Up and away seems to be his preference, but down the pipe may be his favorite.  His stuff is good enough to get away with that.

And, finally, despite the small samples, here's a taste of how nasty he was.

cfx # Swing Whiff B:CS IWZ Chase Watch nkSLG TBP
CU 8 0.250 0.500 0.250 0.000 0.000 0.000 0.000
F2 2 0.500 0.000 1.000 0.500 0.000 0.000
F4 38 0.421 0.375 2.1 0.553 0.235 0.429 0.750 0.079
FC 16 0.563 0.222 2.5 0.688 0.200 0.273 0.000 0.000
SL 21 0.381 0.625 1.2 0.667 0.286 0.571 0.500 0.048
85 0.424 0.389 2.3 0.588 0.200 0.420 0.333 0.047

That's an insane overall whiff rate, small sample and all.  Everything was thrown for strikes, but the curve.  Hitters couldn't get a bat on the four-seam, which is highly unusual, and the slider was apparently invisible.  They'd swing and miss, or take for strikes. 
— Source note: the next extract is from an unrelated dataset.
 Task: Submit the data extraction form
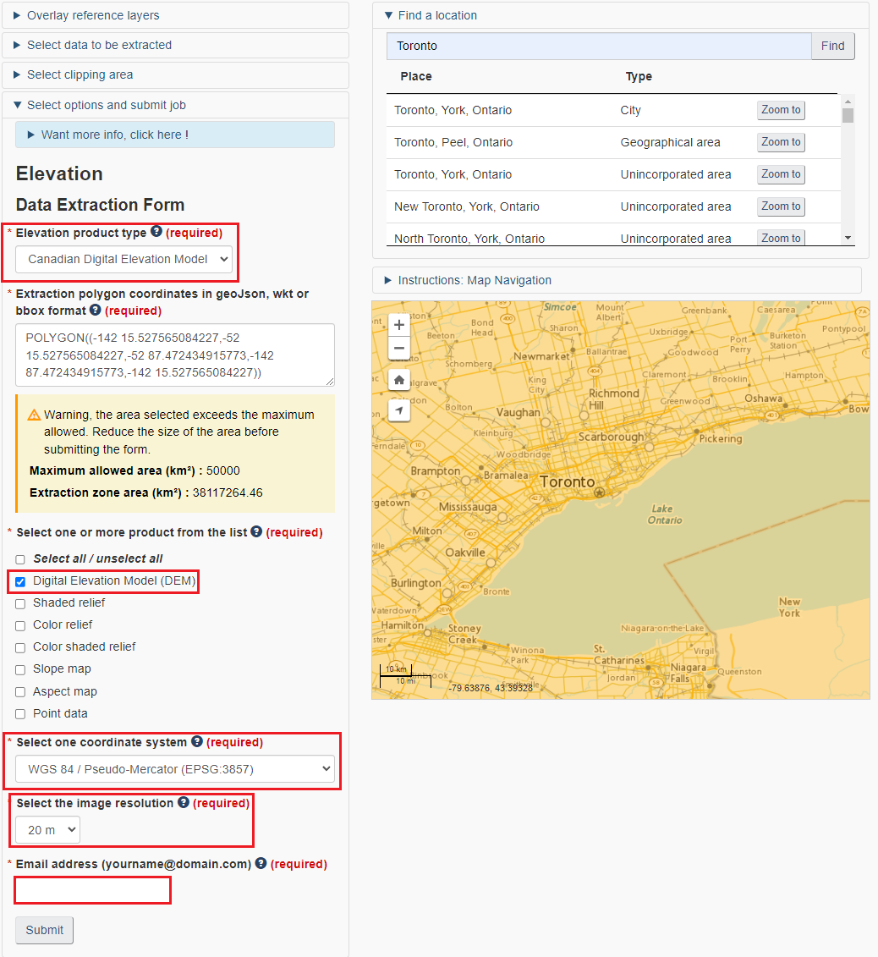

He wasn't getting hitters chasing stuff out of the zone, but he certainly had them fooled within it.  As the nkSLG (or slugging on contact) and TBP (total bases per pitch thrown) show, he wasn't hit hard - except for the occasional four-seamer that got squared.

All told, despite the loss and shaky start, Yu Darvish is the real deal.  He could front a big league staff today, but we'll have to wait until he reaches free agency in Japan.